VORLIEGENDER TEXT »
_ _ _ _ _ _ _
Längster Schulweg Deutschlands: Müde auf Rügen
Im bevölkerungsarmen Mecklenburg-Vorpommern fahren Jugendliche stundenlang zur Schule. Eine Busfahrt mit verschlafenen Teenagern.
Im hinteren Busteil sitzen die Jugendlichen wie gestrandet. Fast alle alleine. Auf der letzten Bank zwingen zwei Jungs den anderen ihre Musik auf, drehen laut und dann wieder leiser und beschimpfen sich. „Du Arsch!“ – „Nein, du!“ Ein paar Reihen weiter vorne sitzt Maximilian Schudde, 18, elfte Klasse. Er fährt jeden Tag auf dieser Linie nach Bergen. Mehr als drei Stunden am Tag, 15 in der Woche, sitzt er im Bus. Um 6.06 Uhr, da ist es im Juli schon längst hell und Drosseln singen, ist er in den Bus gestiegen, nun fährt er nach Hause.
Bis der Bus an der Endhaltestelle ankommt, wird es laut Fahrplan noch 40 Minuten dauern. Mecklenburg-Vorpommern hat die längsten Schulwege in Deutschland. Der längste liegt auf der Insel Rügen zwischen Dranske im Nordwesten und dem Hauptort Bergen. Seit 2008 gibt es auf der Insel nur noch dieses eine, das Ernst-Moritz-Arndt-Gymnasium. In Mecklenburg-Vorpommern gibt es nur noch halb so viele Schülerinnen und Schüler wie nach der Wende, die Hälfte aller Schulen wurde seitdem geschlossen.
_ _ _ _ _ _ _
AUFGABENSTELLUNG »
Wie viele Stunden in der Woche sitzt Maximilian Schudde laut dem Bericht über den Schulweg auf Rügen im Bus? Bitte antworten Sie kurz.

Einträge zum Auffinden von Text und Elementen »
_ _ _ _ _ _ _
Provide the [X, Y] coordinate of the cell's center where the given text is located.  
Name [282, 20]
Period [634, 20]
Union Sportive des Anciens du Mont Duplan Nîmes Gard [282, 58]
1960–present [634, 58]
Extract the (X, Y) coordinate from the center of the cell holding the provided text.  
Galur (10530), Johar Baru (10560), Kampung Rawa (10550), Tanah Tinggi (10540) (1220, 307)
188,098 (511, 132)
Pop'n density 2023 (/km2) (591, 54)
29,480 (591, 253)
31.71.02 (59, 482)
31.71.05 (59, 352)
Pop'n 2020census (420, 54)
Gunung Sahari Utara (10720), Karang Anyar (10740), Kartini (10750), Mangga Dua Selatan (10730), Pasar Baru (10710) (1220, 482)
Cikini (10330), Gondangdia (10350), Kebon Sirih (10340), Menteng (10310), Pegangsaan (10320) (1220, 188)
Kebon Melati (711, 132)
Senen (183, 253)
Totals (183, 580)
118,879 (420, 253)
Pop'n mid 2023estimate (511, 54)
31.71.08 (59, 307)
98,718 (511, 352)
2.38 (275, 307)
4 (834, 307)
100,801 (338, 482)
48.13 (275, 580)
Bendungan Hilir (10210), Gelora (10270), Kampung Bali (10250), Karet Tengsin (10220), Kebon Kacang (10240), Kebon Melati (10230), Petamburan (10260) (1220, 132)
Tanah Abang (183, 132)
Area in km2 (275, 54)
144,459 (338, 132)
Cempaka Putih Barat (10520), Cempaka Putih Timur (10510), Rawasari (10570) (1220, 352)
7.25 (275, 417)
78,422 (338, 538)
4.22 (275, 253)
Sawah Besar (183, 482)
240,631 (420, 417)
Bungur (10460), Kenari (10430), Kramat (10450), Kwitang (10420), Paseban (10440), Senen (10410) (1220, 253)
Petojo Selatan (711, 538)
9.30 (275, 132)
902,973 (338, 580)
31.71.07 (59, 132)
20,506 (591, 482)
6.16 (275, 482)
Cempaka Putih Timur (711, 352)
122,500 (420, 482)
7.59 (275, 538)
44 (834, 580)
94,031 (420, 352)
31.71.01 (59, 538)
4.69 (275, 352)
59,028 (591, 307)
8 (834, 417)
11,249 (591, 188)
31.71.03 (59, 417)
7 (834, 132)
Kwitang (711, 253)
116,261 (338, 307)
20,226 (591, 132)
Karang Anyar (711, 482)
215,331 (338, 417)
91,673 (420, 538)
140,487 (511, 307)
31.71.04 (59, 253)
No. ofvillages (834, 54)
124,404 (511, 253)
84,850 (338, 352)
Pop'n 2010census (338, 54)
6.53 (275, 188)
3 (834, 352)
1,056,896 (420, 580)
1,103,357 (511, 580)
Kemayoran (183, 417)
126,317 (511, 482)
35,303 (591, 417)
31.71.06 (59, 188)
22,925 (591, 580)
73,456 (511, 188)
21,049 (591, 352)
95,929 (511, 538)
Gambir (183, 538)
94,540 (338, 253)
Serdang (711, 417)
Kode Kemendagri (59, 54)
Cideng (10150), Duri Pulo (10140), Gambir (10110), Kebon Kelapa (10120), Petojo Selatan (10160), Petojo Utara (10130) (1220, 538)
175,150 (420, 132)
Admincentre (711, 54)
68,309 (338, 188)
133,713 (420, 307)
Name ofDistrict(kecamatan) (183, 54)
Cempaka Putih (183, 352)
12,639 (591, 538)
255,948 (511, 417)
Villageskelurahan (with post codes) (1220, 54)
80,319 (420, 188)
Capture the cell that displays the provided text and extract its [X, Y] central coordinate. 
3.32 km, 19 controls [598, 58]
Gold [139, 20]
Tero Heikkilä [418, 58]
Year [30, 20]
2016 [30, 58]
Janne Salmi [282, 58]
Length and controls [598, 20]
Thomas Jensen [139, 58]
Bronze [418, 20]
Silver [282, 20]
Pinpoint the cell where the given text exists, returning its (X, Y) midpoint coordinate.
_ _ _ _ _ _ _
ANTWORT »
15 Stunden in der Woche.